Pada induk yang sudah tua, kondisi alat reproduksinya sudah menurun

diakibatkan kelenjar hipofisa anterior yang bertanggung jawab terhadap fungsi

alat kelamin sudah menurun. Sebaliknya alat kelamin hewan yang masih muda,

belum mampu sepenuhnya untuk menerima embrio sehingga proses implantasi

juga terganggu, sehingga dapat diikuti kematian embrio dan terjadi kawin

berulang (Hardjopranjoto, 1995).

3. Musim

Musim dapat mempengaruhi secara langsung maupun tidak langsung

terhadap siklus estrus. Pada musim panas di daerah tropis seperti Indonesia yang

curah hujannya rendah, menyebabkan kualitas hiijauan pakan menjadi sangat

rendah. Pemberian pakan dengan kualitas rendah maka proses reproduksi dari

ternak akan terganggu.
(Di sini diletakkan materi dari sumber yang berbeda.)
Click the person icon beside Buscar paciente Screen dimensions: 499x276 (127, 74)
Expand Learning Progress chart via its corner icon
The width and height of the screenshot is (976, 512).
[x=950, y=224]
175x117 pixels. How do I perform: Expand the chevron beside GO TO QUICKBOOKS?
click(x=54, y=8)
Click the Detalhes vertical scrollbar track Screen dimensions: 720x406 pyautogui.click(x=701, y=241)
Hal ini disebabkan terjadi ketidakseimbangan atau

ketidaklancaran produksi dan pelepasan hormon (Anonimous, 2007).

15
BAB III

METODE PENELITIAN

Waktu dan Tempat

Penelitian ini dilaksanakan pada bulan Januari sampai Pebruari 2017

bertempat di dusun Boto-boto Desa Lompo Tengah Kecamatan Lapariaja

Kabupaten Barru, karena merupakan salah satu wilayah yang sudah di tetapkan

sebagai pengembang bibit sapi Bali berdasarkan keputusan menteri pertanian

nomor : 4437/Kpts/SR.120/7/2 013 tentang penetapan kabupaten barru sebagai

wilayah sumber bibit sapi bali.

Materi Penelitian

Materi yang digunakan dalam penelitian ini adalah sapi bali betina induk

milik peternakan rakyat yang telah ikut program riset tahun 2015 - 2016

tentang perbaikan efisiensi reproduksi melalui perbaikan pakan. Sejumlah 64

orang peternak dengan jumlah sapi induk berkisar 158 ekor induk dan

64peternak yang tidak ikut program dengan jumlah sapi induk sebanyak 119

ekor sebelumnya yang berumur sekitar 3 sampai 10 tahun

Prosedur Penelitian

Penelitian dilakukan melalui wawancara terstruktur dengan

menggunakan kuisionner terhadap peternak anggota kelompok tani ternak

yang memiliki ternak induk betina yang dijadikan sebagai materi penelitian.

Tahap-tahapan penelitian adalah sebagai berikut:

1. Teknik Pengumpulan Data

Pengumpulan data dalam penelitian ini dilakukan dengan cara :

a. Observasi lokasi penelitian yakni tahap awal yang dilakukan untuk

menentukan lokasi penelitian.

16
b. Wawancara, digunakan untuk memperoleh data dan informasi yang akurat.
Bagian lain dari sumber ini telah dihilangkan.